Anyone who has seen Julianne Moore's griping performance as a self-consumed rock and roll mom in What Maisie Knew should be aware — that was some really good acting.
Anyone who has seen Julianne Moore's griping performance as a self-consumed rock and roll mom in What Maisie Knew should be aware — that was some really good acting. In actuality, the affable and warm Moore is as devoted and in-tune with her kids' needs as a mother could be. We caught up with the actress, children's author, and mother of two about the sweet inspiration for the FreckleFace Strawberry series, her simple solution to juggling a career and kids, and how she's taking her beloved books hi-tech.

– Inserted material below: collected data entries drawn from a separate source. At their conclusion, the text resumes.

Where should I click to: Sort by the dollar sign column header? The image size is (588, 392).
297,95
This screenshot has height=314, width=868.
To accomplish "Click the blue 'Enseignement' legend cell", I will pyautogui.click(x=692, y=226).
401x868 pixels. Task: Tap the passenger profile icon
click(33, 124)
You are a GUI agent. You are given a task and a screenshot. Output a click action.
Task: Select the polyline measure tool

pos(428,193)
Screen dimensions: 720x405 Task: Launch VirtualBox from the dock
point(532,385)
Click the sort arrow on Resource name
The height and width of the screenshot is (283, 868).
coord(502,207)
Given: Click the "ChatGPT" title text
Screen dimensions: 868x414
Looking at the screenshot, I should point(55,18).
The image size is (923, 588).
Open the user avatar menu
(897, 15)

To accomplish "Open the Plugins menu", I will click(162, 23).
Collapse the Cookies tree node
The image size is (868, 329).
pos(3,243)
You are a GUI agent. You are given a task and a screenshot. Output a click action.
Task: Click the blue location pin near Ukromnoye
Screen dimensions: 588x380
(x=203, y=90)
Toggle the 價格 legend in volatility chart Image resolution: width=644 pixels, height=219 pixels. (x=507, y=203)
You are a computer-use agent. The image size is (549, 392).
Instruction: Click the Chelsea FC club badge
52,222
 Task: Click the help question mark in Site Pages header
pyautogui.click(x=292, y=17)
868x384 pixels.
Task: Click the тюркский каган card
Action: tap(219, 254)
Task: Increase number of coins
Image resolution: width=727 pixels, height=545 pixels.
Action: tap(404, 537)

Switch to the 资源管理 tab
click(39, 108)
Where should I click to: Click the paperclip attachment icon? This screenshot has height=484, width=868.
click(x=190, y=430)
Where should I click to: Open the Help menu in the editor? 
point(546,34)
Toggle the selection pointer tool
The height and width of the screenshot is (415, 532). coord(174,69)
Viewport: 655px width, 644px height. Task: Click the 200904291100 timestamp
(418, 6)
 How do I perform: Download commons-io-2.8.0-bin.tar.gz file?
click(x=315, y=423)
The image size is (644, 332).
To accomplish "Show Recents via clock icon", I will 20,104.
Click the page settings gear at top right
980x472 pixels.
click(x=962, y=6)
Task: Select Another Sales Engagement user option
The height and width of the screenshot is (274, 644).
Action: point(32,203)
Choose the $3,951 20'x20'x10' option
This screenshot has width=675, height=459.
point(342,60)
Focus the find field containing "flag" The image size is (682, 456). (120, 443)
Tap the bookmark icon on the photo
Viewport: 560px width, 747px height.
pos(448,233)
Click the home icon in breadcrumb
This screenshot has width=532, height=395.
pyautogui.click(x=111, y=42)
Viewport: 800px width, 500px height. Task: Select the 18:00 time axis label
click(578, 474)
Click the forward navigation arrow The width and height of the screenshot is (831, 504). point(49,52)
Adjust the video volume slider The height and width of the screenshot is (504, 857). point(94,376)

POPSUGAR Moms: The apps [Dreamtime Playtime and the Monster Maker Game] are such a fun complement to the FreckleFace Strawberry series. What made you decide to enhance your books with this interactive component?
Julianne Moore: I like the character so much, I was trying to keep it going. Dreamtime Playtime is a math-based app. It encourages early counting and sorting skills with a minimovie beforehand. She [FreckleFace Strawberry] is a character that you can feel good about. If you're sitting at a restaurant and want your kids to entertain themselves for a few minutes, you won't feel bad giving this to them. She's a real girl, she's entertaining, she's educational. It reinforces positive behavior — brushing your teeth, washing your hands. And instead of learning sorting with colors or shape, FreckleFace sorts her friends, which I think is really fun.
PSM: To backtrack a bit, what inspired you to write children's books in the first place?
JM: I did it on a whim. A friend of mine suggested that I write something, and I thought it seemed kind of crazy. But my son was 7 at the time, and he wasn't liking his haircut, he wasn't liking the way his ears stuck out . . . he thought his toes were too big and funny looking. Seven is an age when kids really start to become kind of self-conscious and aware of themselves physically for the first time. So I remembered this nickname that I had because I had red hair. I wrote this first story without any expectations of it getting published or anything . . . but it did! So I kind of kept going with it. I really like reading to kids. I like their reactions, and I was a big reader as a child. It's a way to participate in their lives that's very meaningful to me, so I just kept doing it.
PSM: And your other book, My Mom Is a Foreigner, but Not to Me was a tribute to your mom?
JM: Yes, it was. It was really an important book for me because it was a way to honor her. I think that it's a thing that a lot of kids growing up in the US experience — having a parent from another country — and the response to it has been just tremendous.